# New to this site. We have a brilliant location



## amy160683 (Sep 29, 2013)

Hello out there, we are new to this site ! Over the last few weeks we have been thinking about opening up one of our fields for wild campers to come and use. Do you all pay to use the pitches ? How would be go about doing this ? Many Thanks- The Funny Farmers :wave:


----------



## Deleted member 22727 (Sep 29, 2013)

most wild campers don't pay to camp. If you want a camp site you would have to build toilet and shower facilitys.


----------



## Smaug (Sep 29, 2013)

plum loco said:


> most wild campers don't pay to camp. If you want a camp site you would have to build toilet and shower facilitys.

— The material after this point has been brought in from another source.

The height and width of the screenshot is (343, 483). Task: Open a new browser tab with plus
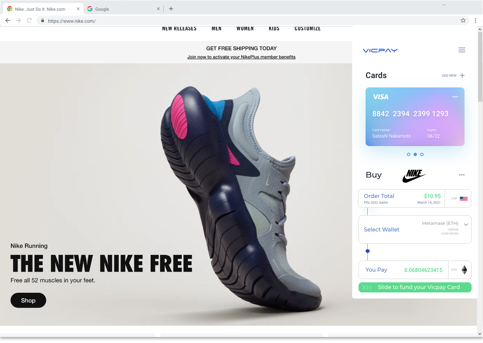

That's not strictly true, a traditional campsite needs all that & EHUs & planning permission, but  CL/CS or whatever you choose to call them can take up to 5 vans at a time without planning permission & requires only a field, a tap & a chemical toilet emptying point. But you also need to be affiliated & approved by an organisation with the right to grant you your certificate. I would suggest you contact the Motorhome & Camping club as they do not insist on you turning away non-members. 

You can also have one van at a time on up to 28 days per year without any certification, facilities or approvals, There are separate rules for "meets" too, but I have no idea what they are.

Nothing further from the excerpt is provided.